Joélle Harvey, soprano

Soprano Joélle Harvey received her bachelor’s and master’s degrees in vocal performance from the University of Cincinnati College–Conservatory of Music (CCM). A native of Bolivar, New York, she began her career training at Glimmerglass Opera (now The Glimmerglass Festival) and the Merola Opera Program. Harvey’s 2022–23 season features appearances with a host of internationally acclaimed organizations. She joins the New York Philharmonic in Beethoven’s Symphony No. 9 conducted by Jaap van Zweden in The Joy, one of the two Gala concerts celebrating the opening of the new David Geffen Hall. She makes debuts with the Bamberg Symphony (in Mahler’s Fourth Symphony and Alma Mahler songs, conducted by Jakub Hrůša), Deutsches Symphonie-Orchester Berlin (Handel’s Solomon with Robin Ticciati), and Minnesota Orchestra (Haydn’s The Creation with Paul McCreesh). She also returns to The Cleveland Orchestra (Schubert’s Mass in E-flat in Cleveland and at Carnegie Hall), Chicago Symphony Orchestra (Orff’s Carmina burana), Cincinnati Symphony Orchestra (Mahler’s Symphony No 2, Resurrection), and The Metropolitan Opera (Pamina in Mozart’s The Magic Flute). Notable chamber performances include a recital with baritone John Moore and pianist Allen Perriello for Philadelphia Chamber Music Society and appearances with the Chamber Music Societies of Lincoln Center and in Palm Beach. Her other debuts this season include Jacksonville Symphony, in Brahms’s A German Requiem, and the Orchestra of St. Luke’s, in an all-Handel program conducted by Bernard Labadie at Carnegie Hall. During the summer of 2023 she will return to the Glyndebourne Festival as Handel’s Semele in a new production directed by Adele Thomas.

Chad Hoopes, violin

American violinist Chad Hoopes has remained a consistent and versatile performer with many of the world’s leading orchestras since winning First Prize at the Young Artists Division of the Yehudi Menuhin International Violin Competition. He is a 2017 recipient of Lincoln Center’s Avery Fisher Career Grant, and an alum of CMS’s Bowers Program. Highlights of recent seasons include performances with the Philadelphia Orchestra, Frankfurt Radio Symphony Orchestra, Orchestre de Paris, Konzerthausorchester Berlin, Vancouver Symphony Orchestra, and Orchestre National du Capitole de Toulouse.

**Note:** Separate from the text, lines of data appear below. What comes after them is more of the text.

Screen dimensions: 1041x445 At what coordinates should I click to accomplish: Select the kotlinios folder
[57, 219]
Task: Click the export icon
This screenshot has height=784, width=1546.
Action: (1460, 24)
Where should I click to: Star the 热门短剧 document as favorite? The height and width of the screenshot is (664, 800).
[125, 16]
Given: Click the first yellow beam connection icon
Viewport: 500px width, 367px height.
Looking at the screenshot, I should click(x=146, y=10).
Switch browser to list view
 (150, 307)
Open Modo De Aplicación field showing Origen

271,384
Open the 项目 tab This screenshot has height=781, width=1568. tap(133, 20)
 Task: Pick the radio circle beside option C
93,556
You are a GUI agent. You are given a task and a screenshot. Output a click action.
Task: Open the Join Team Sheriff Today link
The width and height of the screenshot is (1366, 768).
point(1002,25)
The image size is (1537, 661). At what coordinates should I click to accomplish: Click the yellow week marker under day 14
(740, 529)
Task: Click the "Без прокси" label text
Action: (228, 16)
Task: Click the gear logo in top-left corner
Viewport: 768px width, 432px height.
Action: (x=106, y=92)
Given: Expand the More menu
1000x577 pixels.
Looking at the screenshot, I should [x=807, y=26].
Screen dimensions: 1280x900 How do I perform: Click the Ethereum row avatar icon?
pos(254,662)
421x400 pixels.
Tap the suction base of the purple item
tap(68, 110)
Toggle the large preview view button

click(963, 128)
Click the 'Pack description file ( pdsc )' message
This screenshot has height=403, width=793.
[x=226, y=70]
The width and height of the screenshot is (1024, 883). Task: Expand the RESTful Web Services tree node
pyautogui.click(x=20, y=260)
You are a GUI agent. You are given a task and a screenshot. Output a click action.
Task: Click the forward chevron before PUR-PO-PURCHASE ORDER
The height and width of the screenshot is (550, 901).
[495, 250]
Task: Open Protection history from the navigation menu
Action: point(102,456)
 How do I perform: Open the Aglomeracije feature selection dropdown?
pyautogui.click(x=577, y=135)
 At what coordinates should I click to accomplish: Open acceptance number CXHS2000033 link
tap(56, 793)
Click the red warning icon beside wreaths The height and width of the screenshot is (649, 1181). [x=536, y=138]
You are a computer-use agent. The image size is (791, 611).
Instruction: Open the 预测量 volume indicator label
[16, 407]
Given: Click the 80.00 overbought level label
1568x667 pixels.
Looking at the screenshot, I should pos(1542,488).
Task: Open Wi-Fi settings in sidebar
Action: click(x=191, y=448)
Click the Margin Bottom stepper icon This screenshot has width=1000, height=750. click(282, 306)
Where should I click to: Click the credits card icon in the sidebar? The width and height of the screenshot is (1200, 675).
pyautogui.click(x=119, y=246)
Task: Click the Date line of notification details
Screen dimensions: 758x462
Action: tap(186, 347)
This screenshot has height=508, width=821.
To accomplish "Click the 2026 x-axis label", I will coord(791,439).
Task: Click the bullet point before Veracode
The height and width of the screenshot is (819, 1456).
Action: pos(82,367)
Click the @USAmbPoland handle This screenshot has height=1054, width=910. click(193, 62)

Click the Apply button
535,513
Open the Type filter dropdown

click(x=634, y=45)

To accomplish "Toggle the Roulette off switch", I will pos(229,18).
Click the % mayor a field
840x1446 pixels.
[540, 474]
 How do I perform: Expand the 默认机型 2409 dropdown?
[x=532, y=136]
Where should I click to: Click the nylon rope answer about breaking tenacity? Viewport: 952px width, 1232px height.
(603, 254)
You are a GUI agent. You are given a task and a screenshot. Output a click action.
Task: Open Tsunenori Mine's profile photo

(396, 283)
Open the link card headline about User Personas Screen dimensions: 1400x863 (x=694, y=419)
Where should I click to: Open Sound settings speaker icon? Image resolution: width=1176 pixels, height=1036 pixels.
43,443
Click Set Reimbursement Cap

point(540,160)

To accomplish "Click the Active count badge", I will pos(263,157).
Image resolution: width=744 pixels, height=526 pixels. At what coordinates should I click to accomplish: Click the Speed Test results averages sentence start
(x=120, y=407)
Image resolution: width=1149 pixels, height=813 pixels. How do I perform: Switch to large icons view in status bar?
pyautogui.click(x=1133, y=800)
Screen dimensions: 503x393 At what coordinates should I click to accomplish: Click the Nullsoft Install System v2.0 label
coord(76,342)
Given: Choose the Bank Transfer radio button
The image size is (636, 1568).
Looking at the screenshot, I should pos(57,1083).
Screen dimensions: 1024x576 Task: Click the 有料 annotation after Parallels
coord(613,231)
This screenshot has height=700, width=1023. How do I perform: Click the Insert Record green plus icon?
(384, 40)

He has performed with leading orchestras including San Francisco, Pittsburgh, Houston, and the National Symphony, as well as the Minnesota Orchestra and the National Arts Centre Orchestra. He has additionally performed recitals at the Ravinia Festival, the Tonhalle Zürich, the Louvre, and on Lincoln Center’s Great Performers series. His debut recording with the MDR Leipzig Radio Symphony Orchestra under Kristjan Järvi featured the Mendelssohn and Adams concertos and his recording of Bernstein’s Violin Sonata with pianist Wayne Marshall was released in 2019. He is a frequent guest artist at the Gstaad Menuhin Festival, the Rheingau Festival, and at Festspiele Mecklenburg-Vorpommern, where he was named the winner of the prestigious Audience Award. He appeared as the cover feature on the November 2021 edition of the Strad magazine. Hoopes attended the Cleveland Institute of Music then studied at the Kronberg Academy under Ana Chumachenco. He plays the 1991 Samuel Zygmuntowicz, ex Isaac Stern violin.

Tessa Lark, violin

Violinist Tessa Lark is one of the most captivating artistic voices of our time, consistently praised by critics and audiences for her astounding range of sounds, technical agility, and musical elegance. In 2020 she was nominated for a GRAMMY in the Best Classical Instrumental Solo category and received one of Lincoln Center’s prestigious Emerging Artist Awards, the special Hunt Family Award. Other recent honors include a 2018 Borletti-Buitoni Trust Fellowship and a 2016 Avery Fisher Career Grant, Silver Medalist in the 9th Quadrennial International Violin Competition of Indianapolis, and winner of the 2012 Naumburg International Violin Competition. A budding superstar in the classical realm, she is also a highly acclaimed fiddler in the tradition of her native Kentucky, delighting audiences with programming that includes Appalachian and bluegrass music and inspiring composers to write for her.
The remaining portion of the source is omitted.